On April 6, the AMA sent a letter (PDF) urging the U.S. Citizenship and Immigration Services in coordination with the Department of Labor to allow for increased flexibility, during public health emergencies, in the worksite requirements governing where international medical graduates (IMGs) in H-1B status can practice. 

In the letter, the AMA expressed how nearly 21 million people live in areas of the U.S. where foreign-trained physicians account for at least half of all physicians. These communities, which also had lower vaccination rates, higher hospitalization rates and higher death rates during the COVID-19 pandemic, were unable to fully utilize their IMG physician workforce to combat the pandemic due to worksite requirements that restrict IMGs in H-1B status to a particular practice location.  

During the pandemic, due to the restrictions associated with location condition applications (LCAs), IMG physicians were also unable to utilize temporary expedited physician licensing, preventing them from helping combat workforce shortages and providing urgent access to medical care for underserved patient populations.  

For these reasons, the AMA urges the Administration to allow temporary provisions for H-1B LCAs to make worksite requirements more flexible for IMG physicians during public health emergencies and support expedited licensing inclusions for IMG physicians in H-1B status during public health emergencies. 

In an April 12 letter (PDF), the AMA asked HHS, through its Substance Abuse and Mental Health Services Administration (SAMHSA), to prioritize education and outreach activities for use of the 988 Suicide and Crisis Lifeline to at-risk communities, particularly seniors, LGBTQ+ youth and veterans. 

In the letter, the AMA expressed that: 

  • Men over age 65 face the highest risk of suicide, while individuals 85 and older (regardless of gender) are a close second. 
  • LGBTQ+ youth were more than twice as likely to have attempted suicide as their heterosexual peers. 
  • The unadjusted suicide rate among veterans was 31.7 per 100,000, far surpassing any grouping by age.  

Given the priority the Department of Veterans Affairs (VA) has placed on preventing suicide, the AMA also recommended that SAMHSA, in addition to conducting its own outreach efforts on the 988 system, should explore opportunities to coordinate its efforts with the VA. 

The recording for the latest webinar in the AMA’s Advocacy Insights webinar series is now available.  

94% of physicians surveyed by the AMA in 2022 said that prior authorization delays access to necessary care, and even worse, 33% of physicians reported that prior authorization has led to a serious adverse event for a patient in their care. Physicians know they spend an inordinate amount of time dealing with the hassles of prior authorization, but when patients are being harmed because of it—it is clear something has to change. 

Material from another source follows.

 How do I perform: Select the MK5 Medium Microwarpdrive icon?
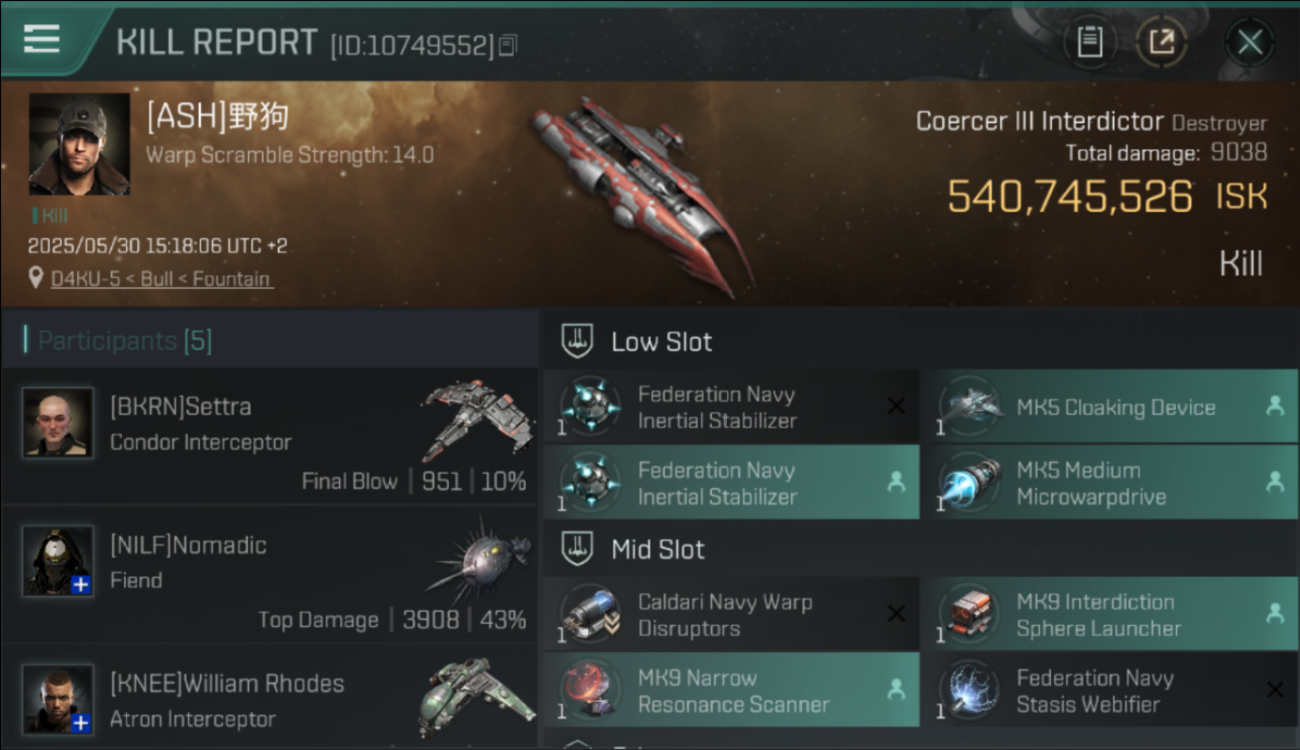tap(966, 483)
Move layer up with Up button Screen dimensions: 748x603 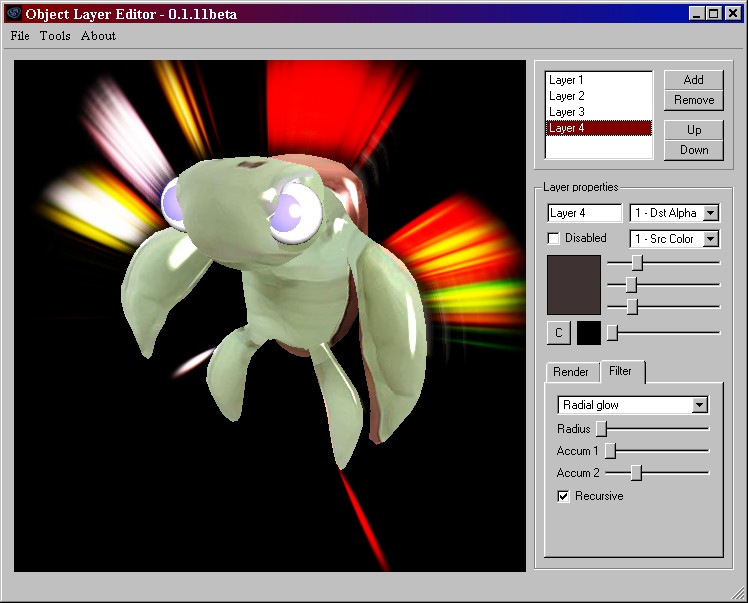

AMA President Jack Resneck Jr., MD, hosted a webinar to dig further into the current state of prior authorization and how the AMA is working to fix it. Heather McComas, PharmD, director, Administrative Simplification Initiatives, AMA, and Emily Carroll, JD, senior legislative attorney, Advocacy Resource Center, AMA, joined Dr. Resneck to talk about the latest reform efforts and how you can get involved. You can also hear about results of the AMA’s latest prior authorization survey conducted at the end of 2022.